= ARBEITSAUFTRAG =
Schreibe aus dem Text über die Hormesis den Abschnitt zwischen „Dieser Effekt ist“ und „gegenteilige Effekt erzielt.“ einschließlich wörtlich ab.

= ZU PRÜFENDER TEXT =
Hormesis: Warum Stress in geringen Maßen gesund ist
Die Hormesis ist ein evolutionäres Prinzip, das beschreibt, dass eine geringe Dosierung einer schädlichen oder giftigen Substanz den Körper befähigt, sich an höhere Dosen anzupassen. Umgangssprachlich würden wir sagen: “Was dich nicht umbringt, macht dich stärker.”
Dieser Effekt ist unter anderem bei Gift- und Arzneistoffen bekannt, ist jedoch auch im Zusammenhang mit ionisierender Strahlung, Antioxidantien oder bei stark reduzierter Kalorienaufnahme zu beobachten. Der Organismus experimentiert Stress, doch durch die geringe Dosierung wird der gegenteilige Effekt erzielt.
Die Hormesis sorgt in der Wissenschaft immer noch für Diskussionen: Es geht jedoch nicht um ihre Gültigkeit, sondern über ihre Reichweite. Wir wissen, dass dieses Phänomen bei psychischem Stress wirkt. Wiederholter Stress in geringer Dosierung bereitet uns auf die erfolgreiche Stressbewältigung vor.
“Darum geht es bei der Hormesis, einem Wort, das aus dem Griechischen kommt und ‘anregen’ bedeutet. Eine hohe Dosis von fast allem tötet, aber eine niedrige Dosis ist gesünder als gar nichts.”
Dario Pescador
Eine Geschichte über die Hormesis
Das Konzept der Hormesis ist schon lange bekannt. Die folgende Geschichte unterstreicht dies. König Mithridates der Große, der ein Jahrhundert vor unserer Zeitrechnung über Pontus herrschte, war ein Experte für Gifte.
Schon in jungen Jahren begann er, Gifte aller Art in geringen Mengen zu testen. Mit dieser Praxis war er nicht allein, aber er wurde zu einem der berühmtesten Experten auf diesem Gebiet. Als er in seiner letzten Schlacht von Pompejus besiegt wurde, versuchte er, sich mit einem Gift umzubringen, aber es hatte keine Wirkung. Also musste er einen Söldner bitten, ihn mit seinem Schwert zu durchbohren.
Diese Anekdote wurde so berühmt, dass diese Praxis heute als “Mithridianismus” bekannt ist. In Ländern wie Brasilien und Australien haben manche Personen durch dieses Verfahren eine vollständige Immunität gegen Schlangen- und andere Viperngifte erreicht. Dies ist ein erster Beweis dafür, dass Hormesis eine Realität ist.

= ANGEZEIGTE DATEN =

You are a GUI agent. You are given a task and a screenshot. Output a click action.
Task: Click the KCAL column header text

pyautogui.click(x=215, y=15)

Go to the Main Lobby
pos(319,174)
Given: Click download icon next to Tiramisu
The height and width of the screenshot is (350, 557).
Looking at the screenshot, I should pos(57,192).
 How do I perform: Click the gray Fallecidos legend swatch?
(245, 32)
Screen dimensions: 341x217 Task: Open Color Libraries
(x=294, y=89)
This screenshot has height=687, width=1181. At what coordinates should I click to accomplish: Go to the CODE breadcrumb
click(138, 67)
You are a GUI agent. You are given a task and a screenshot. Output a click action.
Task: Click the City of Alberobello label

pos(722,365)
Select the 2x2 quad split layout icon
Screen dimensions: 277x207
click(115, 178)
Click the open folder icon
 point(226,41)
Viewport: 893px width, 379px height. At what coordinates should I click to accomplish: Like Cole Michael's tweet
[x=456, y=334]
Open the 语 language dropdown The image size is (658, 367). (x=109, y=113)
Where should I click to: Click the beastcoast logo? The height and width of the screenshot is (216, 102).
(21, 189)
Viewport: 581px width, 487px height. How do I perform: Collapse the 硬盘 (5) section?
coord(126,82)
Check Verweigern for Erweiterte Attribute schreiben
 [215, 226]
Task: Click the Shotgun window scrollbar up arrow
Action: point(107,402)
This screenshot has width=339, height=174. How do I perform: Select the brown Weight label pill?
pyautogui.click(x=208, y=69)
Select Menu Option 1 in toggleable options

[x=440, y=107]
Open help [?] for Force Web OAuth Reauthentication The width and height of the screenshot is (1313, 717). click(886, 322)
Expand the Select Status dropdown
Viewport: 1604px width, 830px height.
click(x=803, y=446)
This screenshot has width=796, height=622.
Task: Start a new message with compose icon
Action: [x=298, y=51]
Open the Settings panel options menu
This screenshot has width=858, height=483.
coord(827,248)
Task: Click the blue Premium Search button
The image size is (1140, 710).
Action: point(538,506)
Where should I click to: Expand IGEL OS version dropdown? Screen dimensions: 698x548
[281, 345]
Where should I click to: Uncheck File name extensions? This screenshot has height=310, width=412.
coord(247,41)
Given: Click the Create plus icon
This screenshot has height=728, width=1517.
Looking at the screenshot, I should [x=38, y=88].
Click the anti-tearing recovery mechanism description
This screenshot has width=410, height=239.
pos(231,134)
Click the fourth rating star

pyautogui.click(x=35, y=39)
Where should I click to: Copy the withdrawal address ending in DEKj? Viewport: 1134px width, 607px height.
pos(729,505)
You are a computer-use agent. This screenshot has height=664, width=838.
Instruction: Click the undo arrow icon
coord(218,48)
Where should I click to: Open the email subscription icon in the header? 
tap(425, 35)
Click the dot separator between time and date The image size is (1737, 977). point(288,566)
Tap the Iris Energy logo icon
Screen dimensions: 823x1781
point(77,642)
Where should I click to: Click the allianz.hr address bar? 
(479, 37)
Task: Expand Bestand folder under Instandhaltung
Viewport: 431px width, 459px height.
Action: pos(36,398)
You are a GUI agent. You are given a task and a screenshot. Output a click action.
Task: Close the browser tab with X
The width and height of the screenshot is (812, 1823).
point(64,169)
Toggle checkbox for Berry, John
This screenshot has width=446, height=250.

= ÜBUNGSLÖSUNG =
Dieser Effekt ist unter anderem bei Gift- und Arzneistoffen bekannt, ist jedoch auch im Zusammenhang mit ionisierender Strahlung, Antioxidantien oder bei stark reduzierter Kalorienaufnahme zu beobachten. Der Organismus experimentiert Stress, doch durch die geringe Dosierung wird der gegenteilige Effekt erzielt.